Yo adalah fisika. Begitu pasti komentar mereka yang dekat dengan kolumnis di sejumlah media massa ini. Maklum, hampir seluruh umur dosen Universitas Pelita Harapan, Karawaci, ini didedikasikan buat ilmu fisika. Selain memotivasi masyarakat umum lewat media, Yo juga menulis berbagai buku ringan untuk murid SD, SMP, dan SMU. Agar fisika tak lagi dipandang sebagai zombie yang menakutkan. "Mereka tak hanya mempelajari, tapi juga menikmati rumus-rumus," sambung pengurus Himpunan Fisika Indonesia (HFI) ini.

Ia bahkan sudah mempersiapkan sistem baku untuk menggembleng calon fisikawan masa depan. "Siapa pun kelak yang menggantikan saya, TOFI akan tetap mendapat emas," janjinya penuh semangat.

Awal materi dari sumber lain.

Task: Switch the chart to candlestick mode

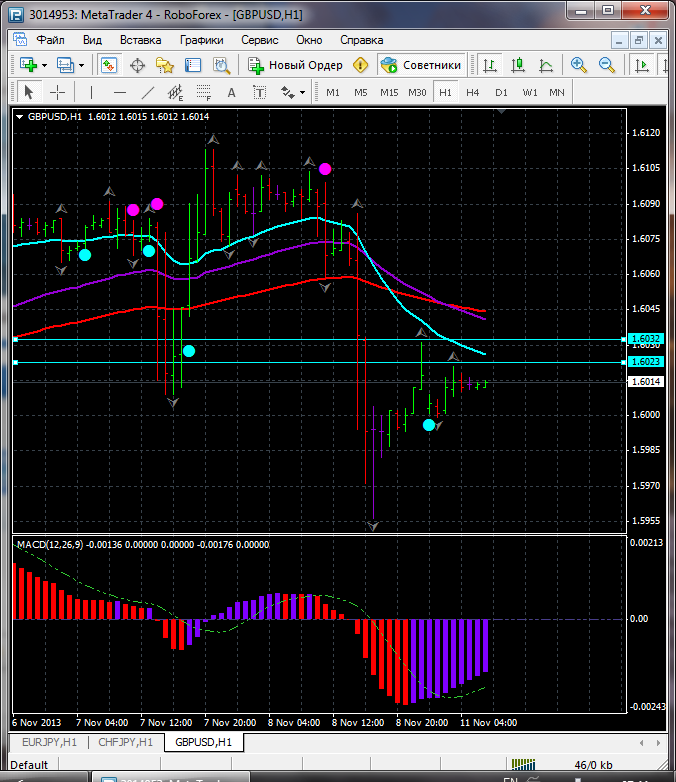Action: (518, 65)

Konon, buku pegangan training untuk peserta olimpiade fisika itu disiapkan selama 10 tahun. "Soal-soalnya selevel dengan apa yang dipelajari di program S2," imbuh Yo.

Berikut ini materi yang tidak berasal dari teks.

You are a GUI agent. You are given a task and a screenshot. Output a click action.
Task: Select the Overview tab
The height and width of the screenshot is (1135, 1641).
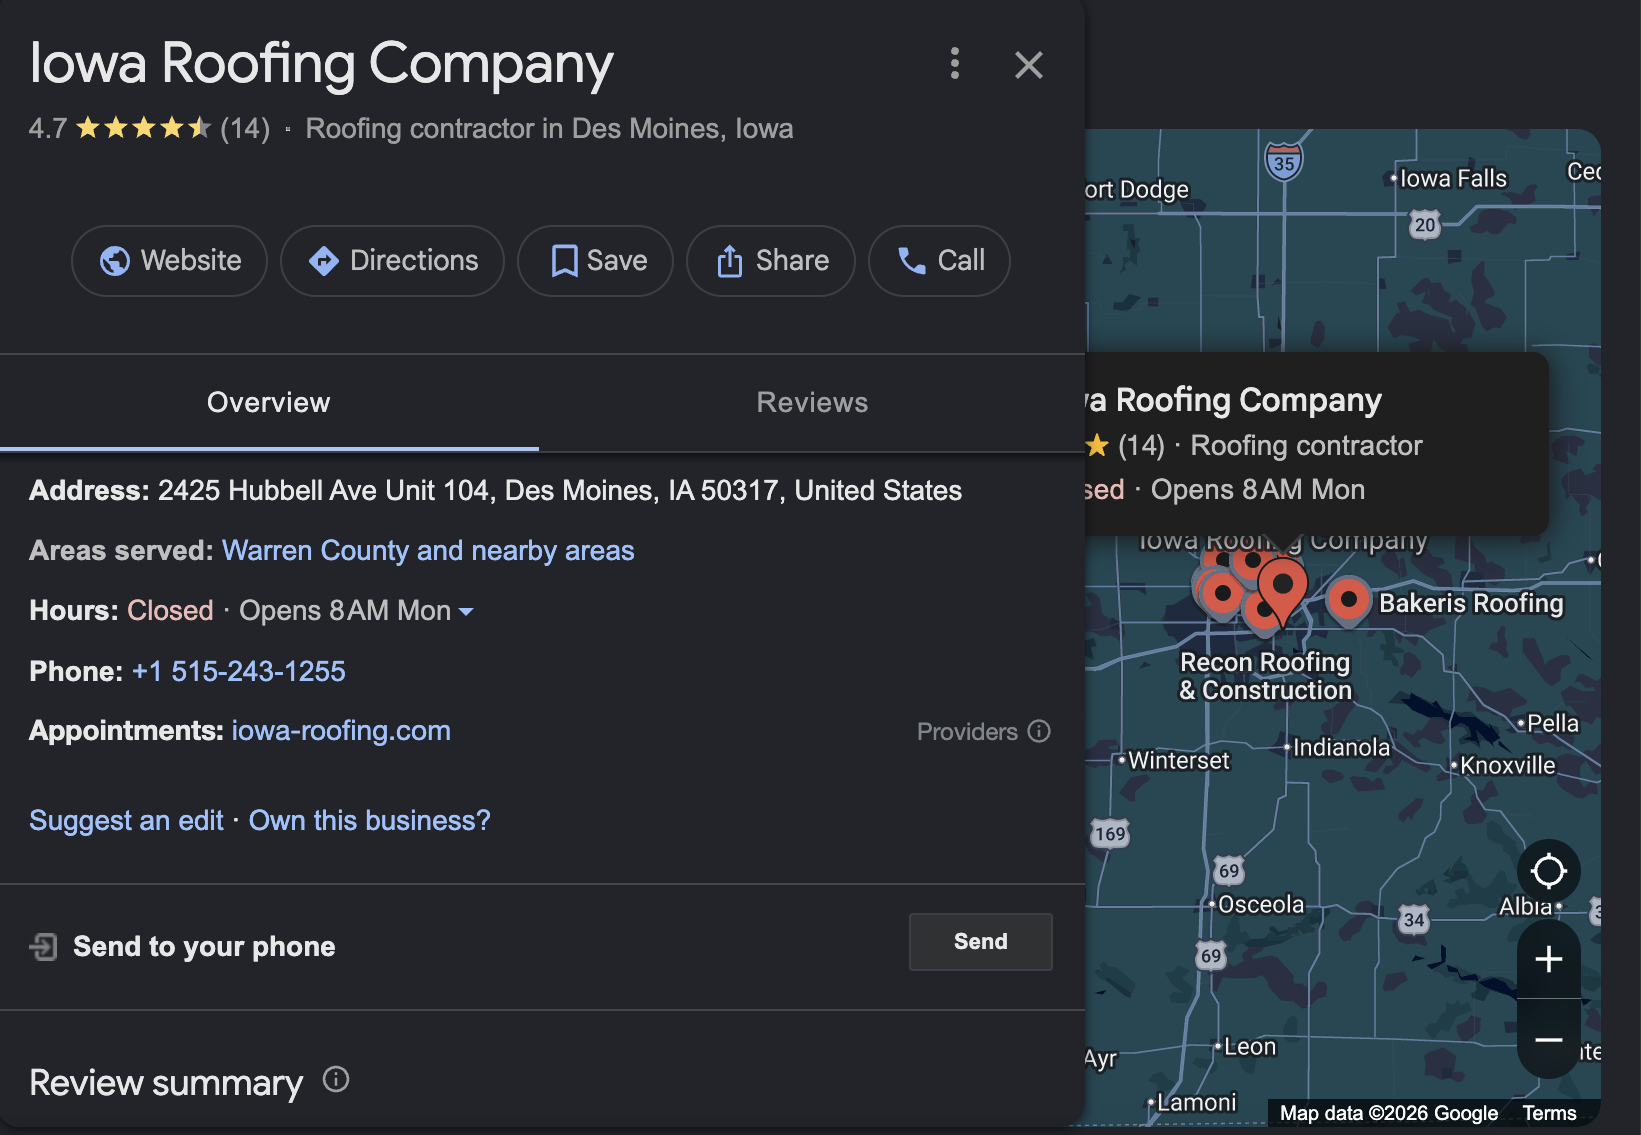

Anggota Dewan Kurator Museum Iptek TMII ini juga giat memperkaya pengetahuan fisikanya. Kini ia tengah gandrung pada Fisika Keuangan, yang menghubungkan fisika dengan ilmu ekonomi. Ilmu ini baru berkembang tahun 1994. "Saya sendiri mulai tertarik sejak 2001," tegas Yo. Salah satu manfaat yang ia temukan adalah rumus-rumus untuk memprediksi fluktuasi harga saham, sekaligus memprakirakan trend pasar modal.

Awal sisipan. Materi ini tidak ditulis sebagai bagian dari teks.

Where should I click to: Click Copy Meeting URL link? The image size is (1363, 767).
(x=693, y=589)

Konon, banyak yang bisa diotak-atik dari rumus-rumus fisika. "Misalnya, formula Black & Scholes yang banyak digunakan dalam ilmu ekonomi, ternyata sama dengan rumus perpindahan aliran panas di fisika," jelas Ketua Panitia Olimpiade Fisika Asia I tahun 2000 di Karawaci ini. Masih kata Yo, sejatinya ilmu ekonomi memang banyak menggunakan rumus fisika. Tapi para ekonom banyak yang enggak tahu dari mana asal rumus itu.

Ilmu Fisika juga bisa diaplikasikan pada ilmu sosial. "Air yang dipanaskan, tekanannya meninggi. Pada saat itulah air berada pada kondisi kritis. Kalau suhunya dinaikkan sedikit saja, langsung jadi gas yang ringan sekali. Massa jenisnya mungkin hanya sekitar 0,01. Tapi diturunkan sedikit, menjadi air yang massa jenisnya jauh lebih besar. Jika digrafikkan, akan ketemu rumus 1/t (t menunjukkan suhu - Red.)."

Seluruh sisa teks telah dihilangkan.